Não dá para dar nomes. Mas é possível imaginar perfis. Aqueles de onde virão as soluções são pessoas capazes de se apaixonar, de cultivar em si vocações e talentos, capacidades e habilidades, como um jardineiro fiel – só aparentemente fiel ao jardim e às flores, pois essencialmente fiel à beleza. Aqueles prontos para atender ao apelo de Baudelaire:
Deve- se estar sempre bêbado. É a única questão.
A fim de não se sentir o fardo horrível do tempo,
que parte tuas espáduas e te dobra sobre a terra.
É preciso te embriagares sem trégua.
Mas de quê? De vinho, de poesia ou de virtude?
A teu gosto, mas embriaga-te.
Não é possível viver sem alguma embriaguez em tempos tão turbulentos. Prova? O enorme alcance das religiões e seitas mundo afora, assim como a amplitude do mercado de entorpecentes, legais e ilegais.
Então, cuidado! É preciso bem escolher aquilo com que se embriagar. Que tal algo que, ao passo que fortaleça a condição individual, responda à necessidade de que cada indivíduo participe do todo, do coletivo, a ele legando algo seu, zelosamente produzido e amorosamente oferecido? Talvez isso possa ser feito juntando o Charles Baudelaire (1821-1867) do poema acima (Embriaga-te) ao Ray Bradbury (1920-2012) de Fahrenheit 451 (1953), na passagem em que se lê:
Quando morrer, todo mundo deve deixar algo, dizia meu avô. Um filho, um livro, um quadro, uma casa, uma parede levantada ou um par de sapatos. Ou um jardim cultivado. Algo que sua mão tocará de um modo especial [de modo embriagado, apaixonado], de maneira que sua alma tenha algum lugar aonde ir quando morrer, e quando as pessoas olharem esta árvore ou essa flor, que você plantou, você ali estará. Não importa o que você faça – dizia – desde que mude algo em que toque, fazendo com que seja como você depois de afastar as suas mãos que ali operaram, transformando. A diferença entre o homem que se limita a cortar a grama e um autêntico jardineiro está no tato. O cortador de grama existe como alguém que estando ali ou não, não faria diferença. O jardineiro estará ali para sempre.

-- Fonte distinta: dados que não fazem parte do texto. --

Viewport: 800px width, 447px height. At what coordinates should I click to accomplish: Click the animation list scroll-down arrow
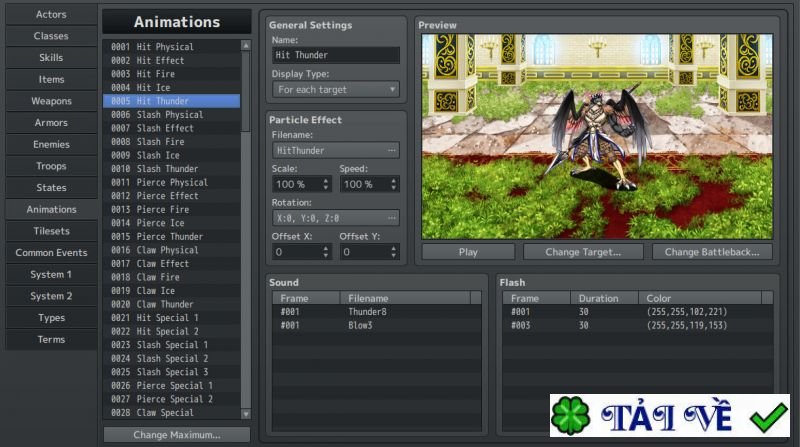tap(245, 414)
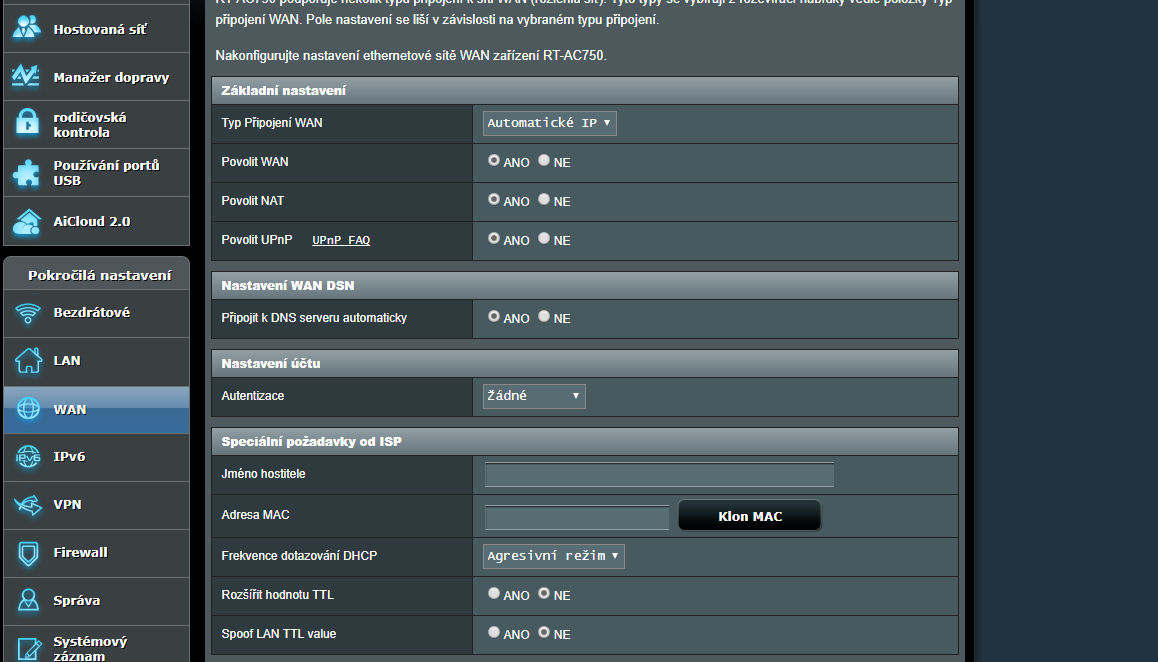Open Frekvence dotazování DHCP dropdown
Viewport: 1158px width, 662px height.
[553, 555]
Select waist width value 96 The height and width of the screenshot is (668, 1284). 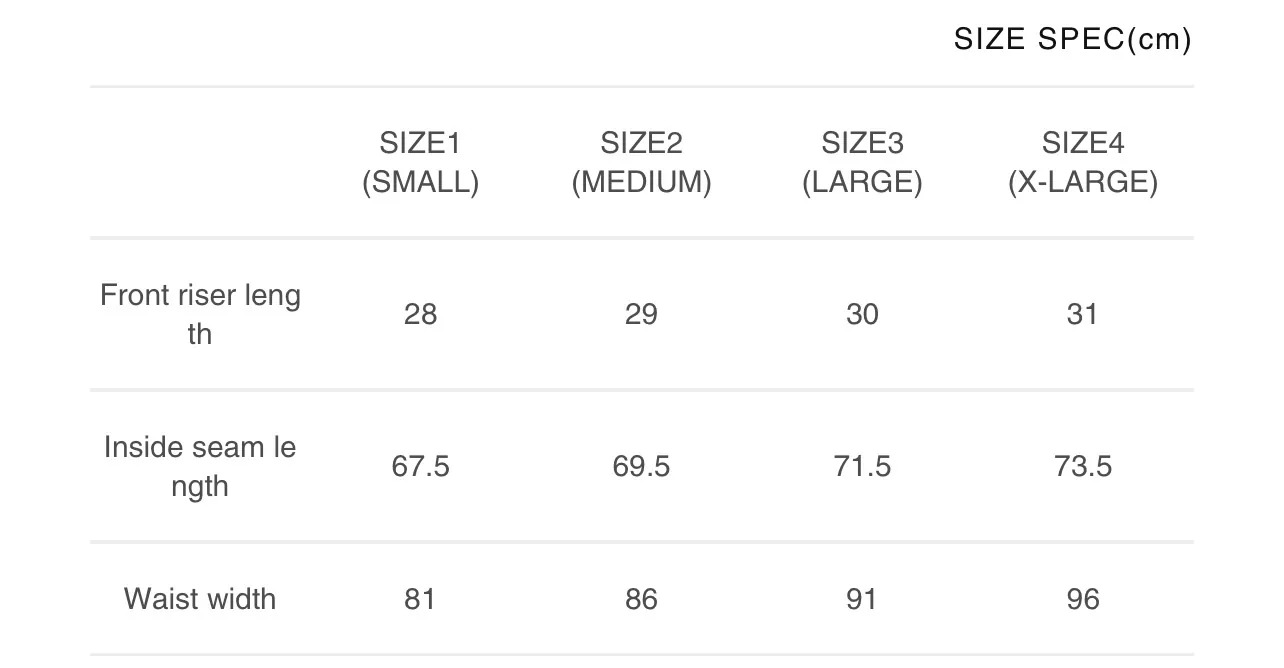pos(1083,599)
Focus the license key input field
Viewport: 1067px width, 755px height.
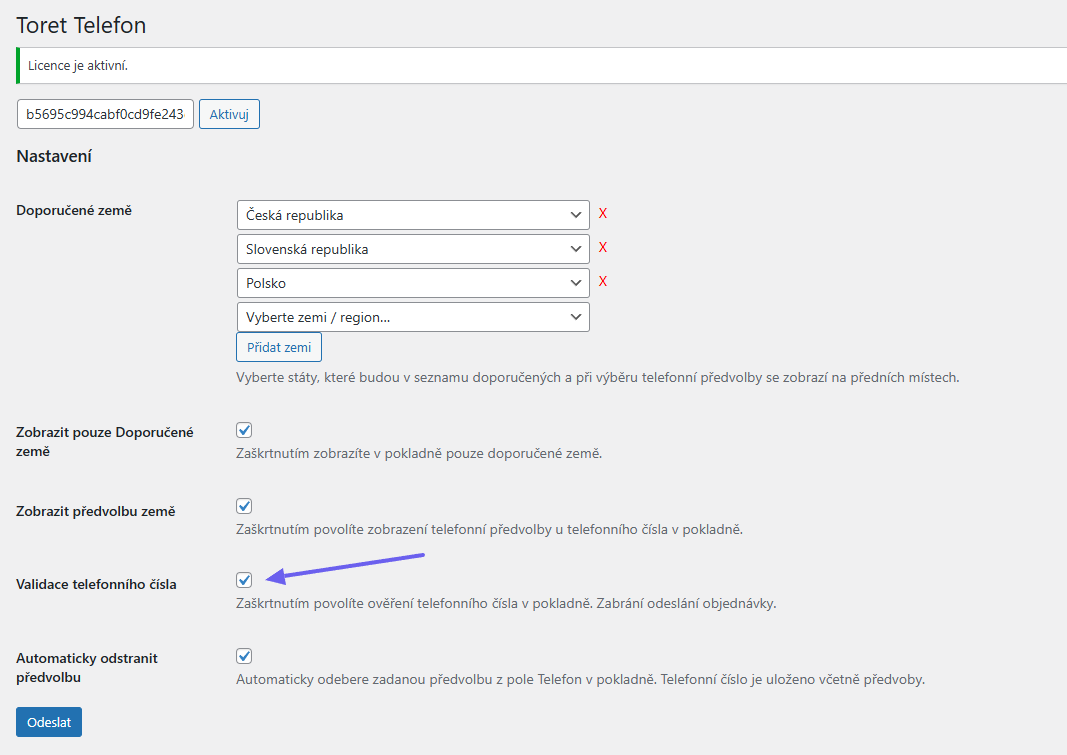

Outro cuidado: não querer ser o jardineiro por inveja ou por imitação de outros (que, aliás, podem não passar de cortadores de grama escondendo sua verdadeira condição). E aí, é como recomenda Fernando Pessoa (1888-1935), em Segue o teu destino:
Segue o teu destino,
Rega as tuas plantas,
Ama as tuas rosas.
O resto é a sombra
De árvores alheias.
Mas qual o seu destino? Procura-o, ele não está dentro de você, nem na multidão que o rodeia. Ele está em um lugar em que esses mundos se cruzam e se tocam, com a suavidade possível. É este lugar que precisa ser encontrado e ocupado por cada um que queira, genuinamente, passar pela vida, pelo mundo, com a sensação de valer a pena.